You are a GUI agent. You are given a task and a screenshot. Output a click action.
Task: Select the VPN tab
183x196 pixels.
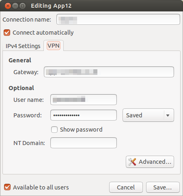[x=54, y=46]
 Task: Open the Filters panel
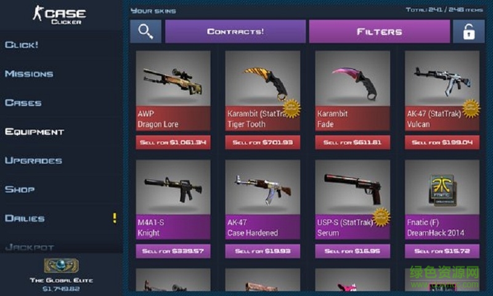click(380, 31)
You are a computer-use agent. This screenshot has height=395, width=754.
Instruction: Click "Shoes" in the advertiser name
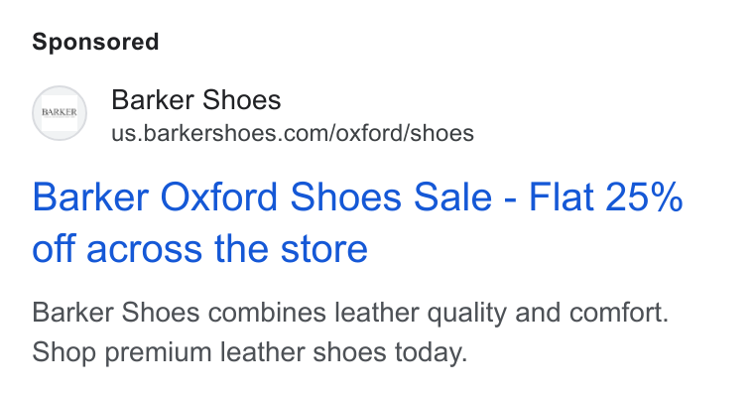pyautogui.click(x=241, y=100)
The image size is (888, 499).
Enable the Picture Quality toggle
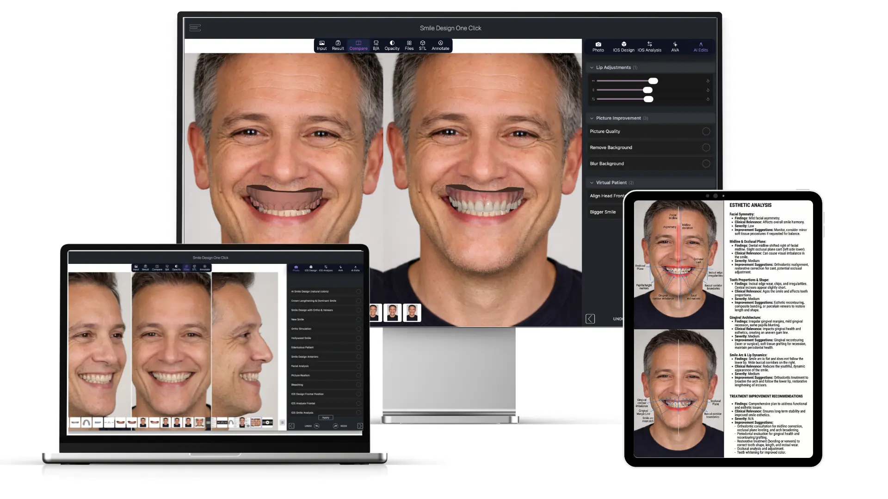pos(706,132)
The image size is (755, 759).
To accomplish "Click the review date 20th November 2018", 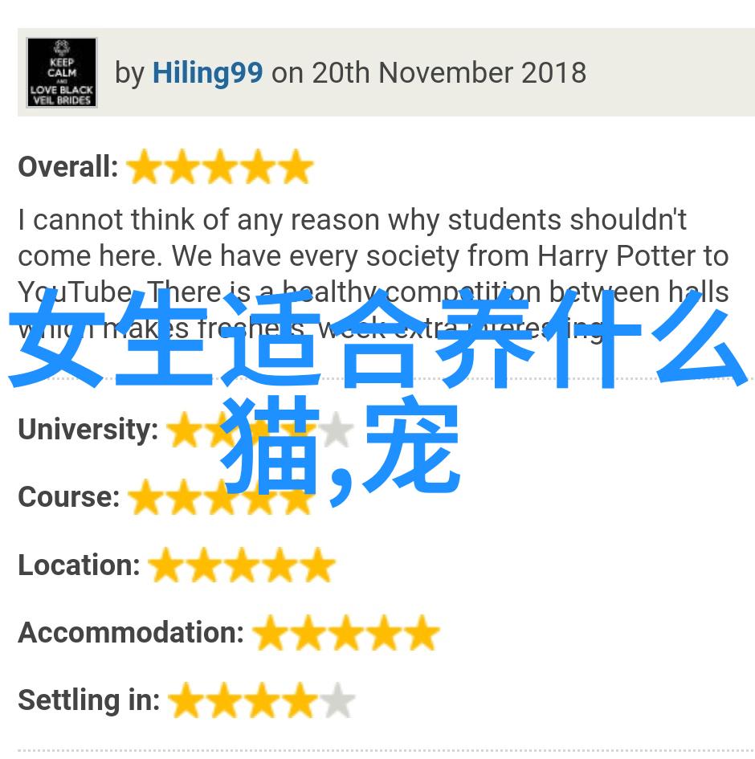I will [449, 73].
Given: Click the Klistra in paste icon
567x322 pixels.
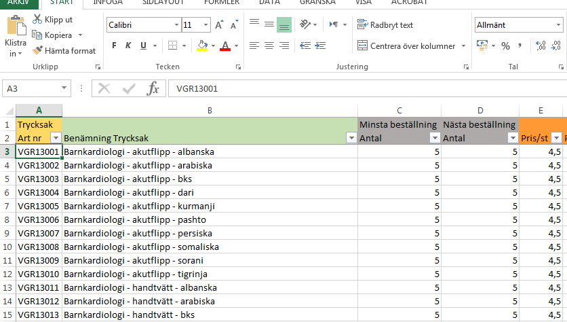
----------------------------------------
Repeat the entries word for word from the line containing "Given: Click the Klistra in paste icon" through the end of the entries, and leave the pictures out of your answer.

> The result:
Given: Click the Klistra in paste icon
567x322 pixels.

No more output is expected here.